Start DATA FOR THIS TASK
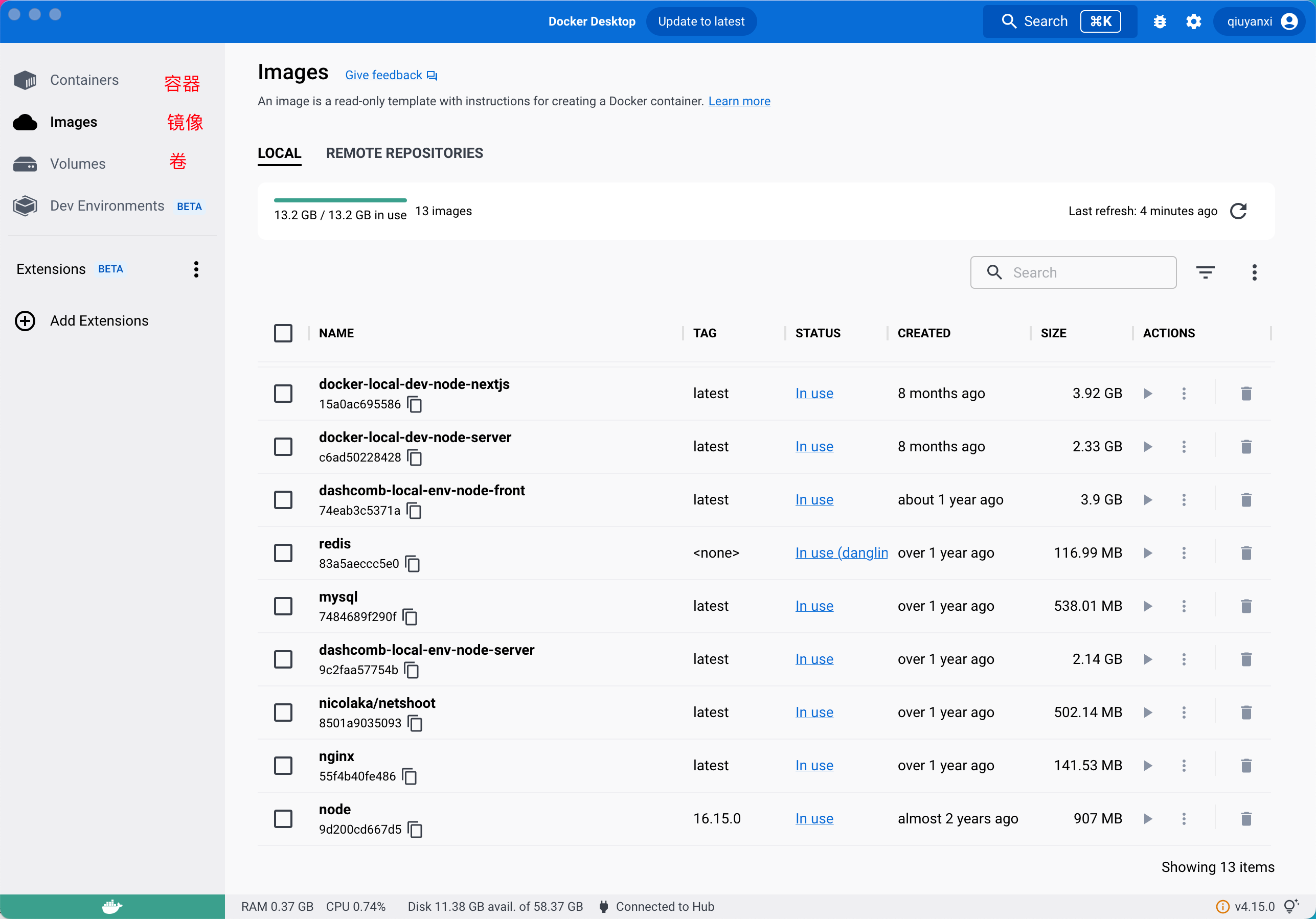Tick the select-all checkbox in header
The image size is (1316, 919).
[283, 333]
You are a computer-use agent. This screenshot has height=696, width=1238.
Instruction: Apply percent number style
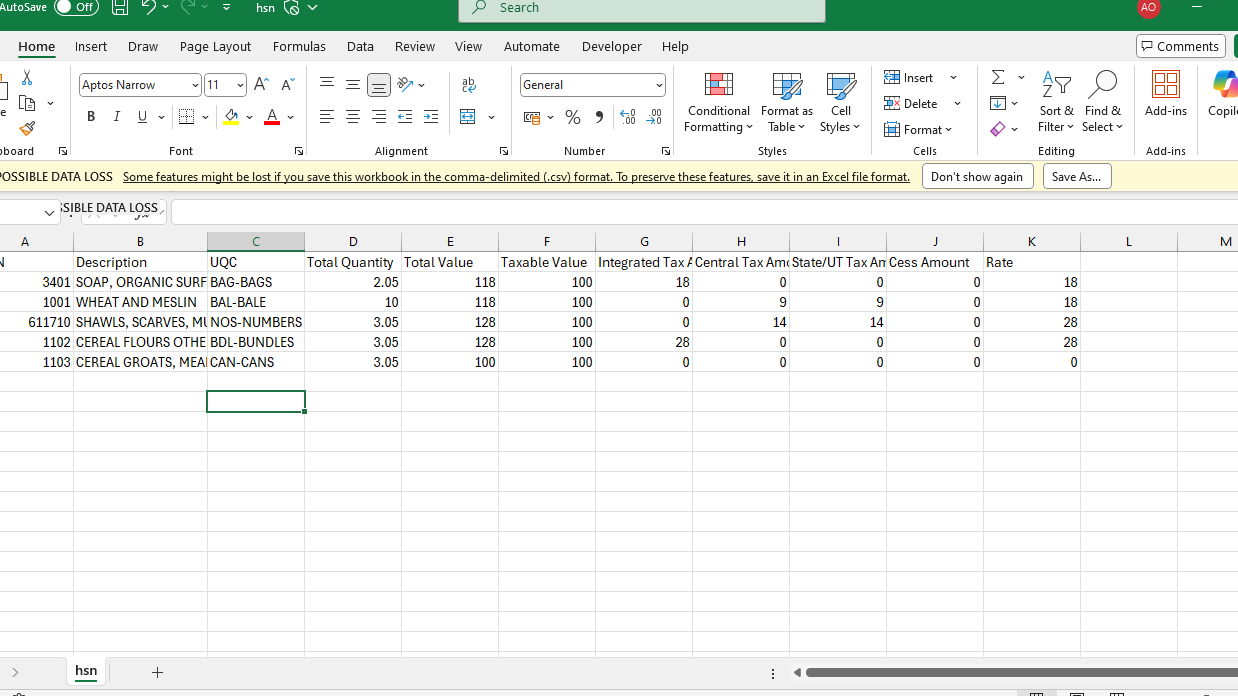point(572,117)
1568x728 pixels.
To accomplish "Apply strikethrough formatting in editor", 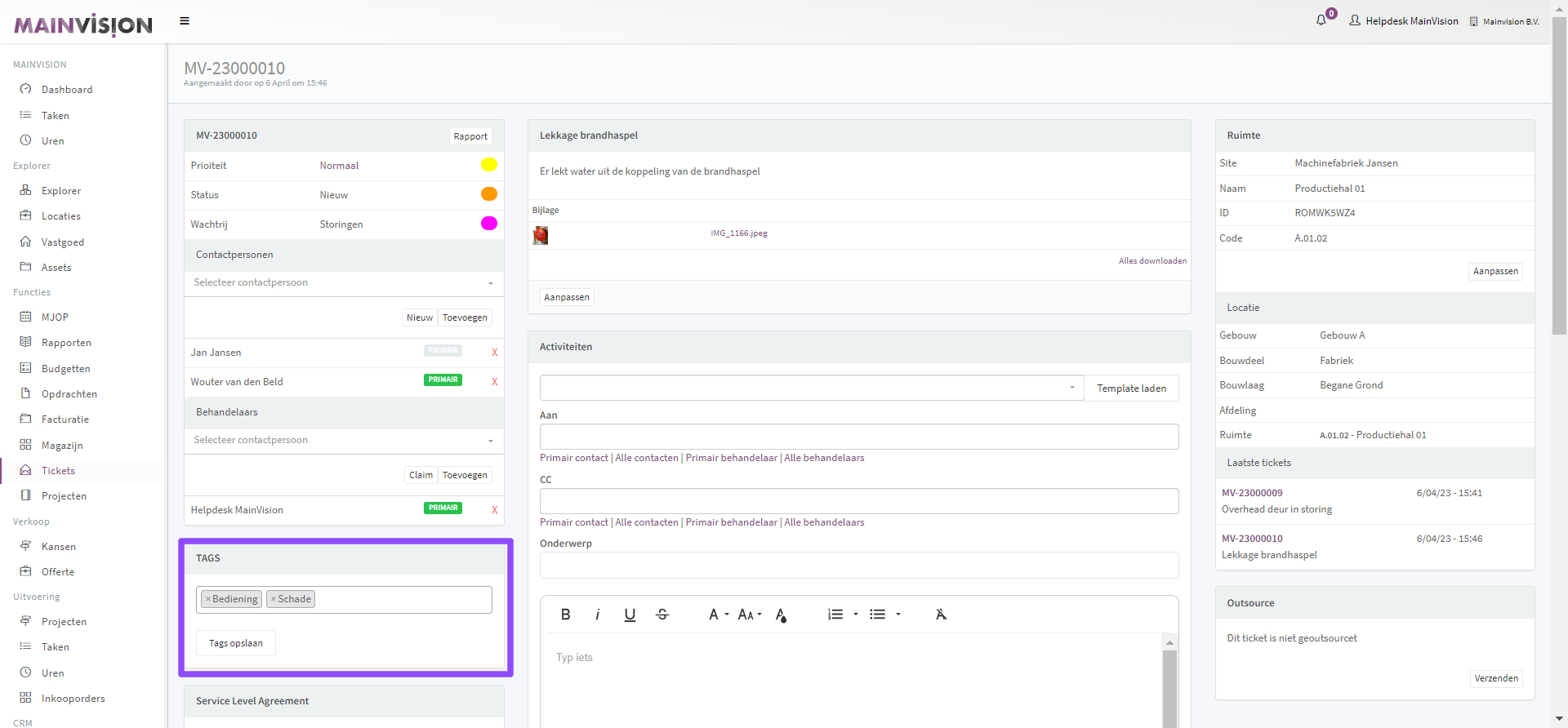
End DATA FOR THIS TASK
# WHAT THIS TASK INVOLVES
Copy out all of these lines word for word, without the pictures.

# COMPLETED TASK
Tick the select-all checkbox in header
The image size is (1316, 919).
[283, 333]
You are a computer-use agent. This screenshot has height=696, width=1238.
Instruction: Apply percent number style
point(572,117)
1568x728 pixels.
To accomplish "Apply strikethrough formatting in editor", 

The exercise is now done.